◆ RECORD EXTRACTS:

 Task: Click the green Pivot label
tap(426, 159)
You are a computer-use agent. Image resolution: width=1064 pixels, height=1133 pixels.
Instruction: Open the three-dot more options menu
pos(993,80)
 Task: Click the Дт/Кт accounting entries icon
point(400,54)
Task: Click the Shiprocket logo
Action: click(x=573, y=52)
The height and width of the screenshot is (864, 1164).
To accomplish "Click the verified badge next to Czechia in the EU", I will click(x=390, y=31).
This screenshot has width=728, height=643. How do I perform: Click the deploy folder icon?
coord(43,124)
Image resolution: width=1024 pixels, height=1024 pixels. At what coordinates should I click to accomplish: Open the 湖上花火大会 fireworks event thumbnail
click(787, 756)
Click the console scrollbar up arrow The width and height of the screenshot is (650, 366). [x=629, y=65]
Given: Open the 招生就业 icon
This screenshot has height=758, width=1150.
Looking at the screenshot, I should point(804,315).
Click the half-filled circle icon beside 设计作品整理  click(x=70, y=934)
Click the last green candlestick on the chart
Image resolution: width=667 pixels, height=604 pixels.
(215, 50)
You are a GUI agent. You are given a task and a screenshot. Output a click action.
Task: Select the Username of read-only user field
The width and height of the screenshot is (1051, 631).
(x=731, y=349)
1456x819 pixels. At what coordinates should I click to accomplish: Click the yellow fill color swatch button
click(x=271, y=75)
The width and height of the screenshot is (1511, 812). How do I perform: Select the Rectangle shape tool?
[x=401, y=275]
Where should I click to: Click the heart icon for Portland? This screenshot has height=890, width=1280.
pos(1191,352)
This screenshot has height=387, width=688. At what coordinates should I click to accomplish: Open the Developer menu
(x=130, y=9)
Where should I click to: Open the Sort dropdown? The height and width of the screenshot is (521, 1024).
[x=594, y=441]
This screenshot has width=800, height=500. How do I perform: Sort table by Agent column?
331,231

◆ WHAT YOU WILL DO: Please return the lines above exactly, from the first one down to the line with "The height and width of the screenshot is (864, 1164).", and stop after that line.

◆ ANSWER SECTION:
 Task: Click the green Pivot label
tap(426, 159)
You are a computer-use agent. Image resolution: width=1064 pixels, height=1133 pixels.
Instruction: Open the three-dot more options menu
pos(993,80)
 Task: Click the Дт/Кт accounting entries icon
point(400,54)
Task: Click the Shiprocket logo
Action: click(x=573, y=52)
The height and width of the screenshot is (864, 1164).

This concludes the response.